George Clinton's 1982 funk standard Atomic Dog was the subject of an opinion handed down by the U.S. Court of Appeals for the Sixth Circuit yesterday in Bridgeport Music, Inc., et al. v. UMG Recordings, Inc., et al., No. 07-5596.
The appeal stemmed from a copyright infringement action in the U.S. District Court for the Middle District of Tennessee. Bridgeport Music, which owns the copyright in the sound recording of Atomic Dog, sued UMG Recordings, the parent company of A&M Records, which released the album All Work, No Play and the song D.O.G. in Me by the rap group Public Announcement. Bridgeport alleged that D.O.G. in Me infringed Atomic Dog because Public Announcement incorporated three elements from Atomic Dog in D.O.G. in Me: the use of the word "dog" in a low voice as musical punctuation, rhythmic panting, and the refrain "bow wow wow, yippie yo, yippie yea," referred to by the court in abbreviated form as the "Bow Wow refrain."
UMG lost at trial and faced liability for $88,980 in statutory damages to Bridgeport. On appeal, UMG's primary assignment of error focused on the District Court's jury instruction with respect to substantial similarity. UMG claimed that the District Court erred because it failed to filter out the use of "dog" as musical punctuation and rhythmic panting, because those two elements were not original. Moreover, UMG claimed, the jury should have considered the two songs at issue as a whole rather than comparing individual elements in isolation.
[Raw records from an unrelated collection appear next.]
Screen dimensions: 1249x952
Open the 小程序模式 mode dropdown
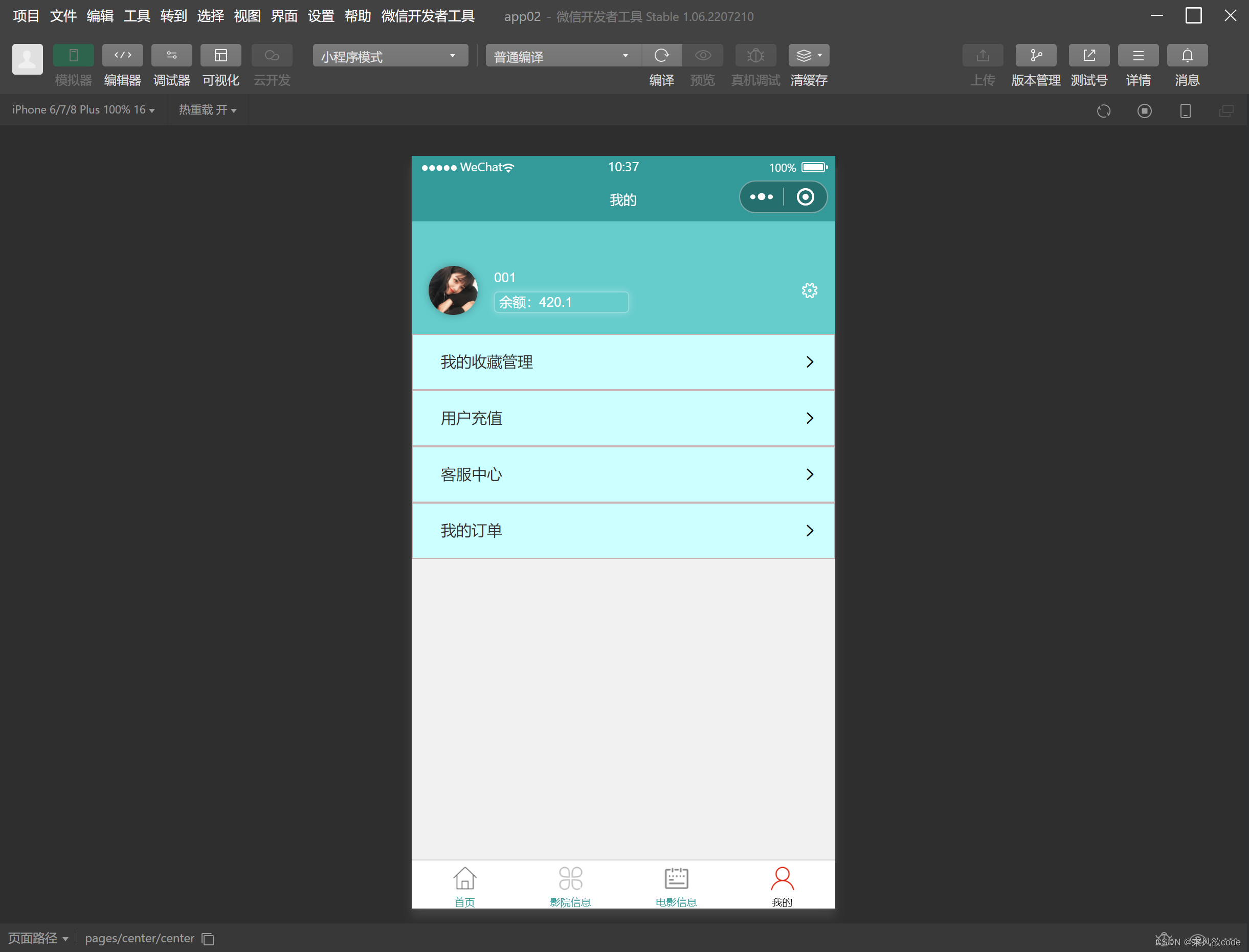(x=390, y=56)
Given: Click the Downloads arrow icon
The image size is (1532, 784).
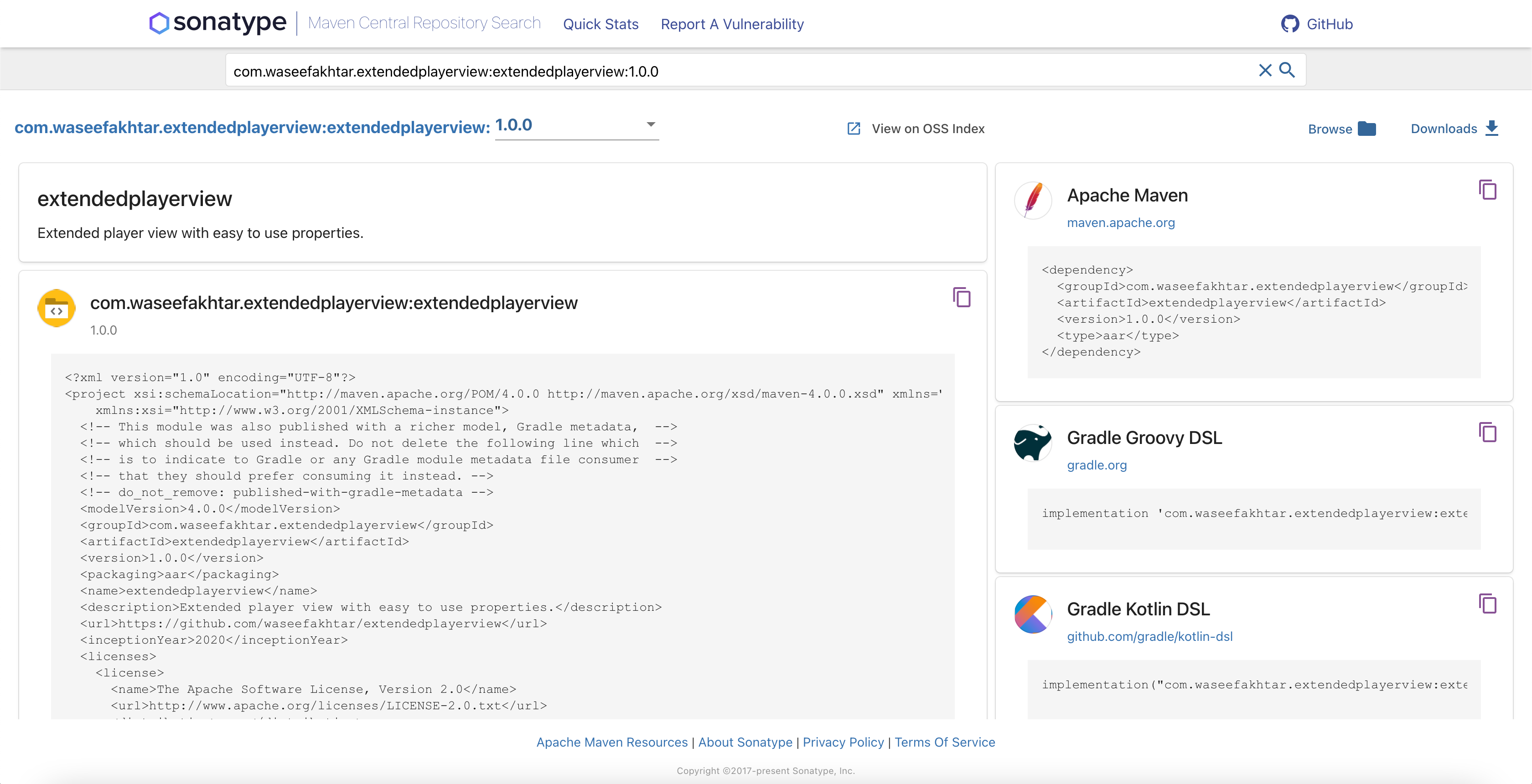Looking at the screenshot, I should [1491, 129].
The Sixth Circuit affirmed the District Court, relying on the principles of "fragmented literal similarity," which means that even a small degree of copying may support a finding of substantial similarity when the copied material is an integral part of the work.
The Sixth Circuit also rejected UMG's claims that the District court erred in its jury instructions on UMG's fair use defense and on willful infringement.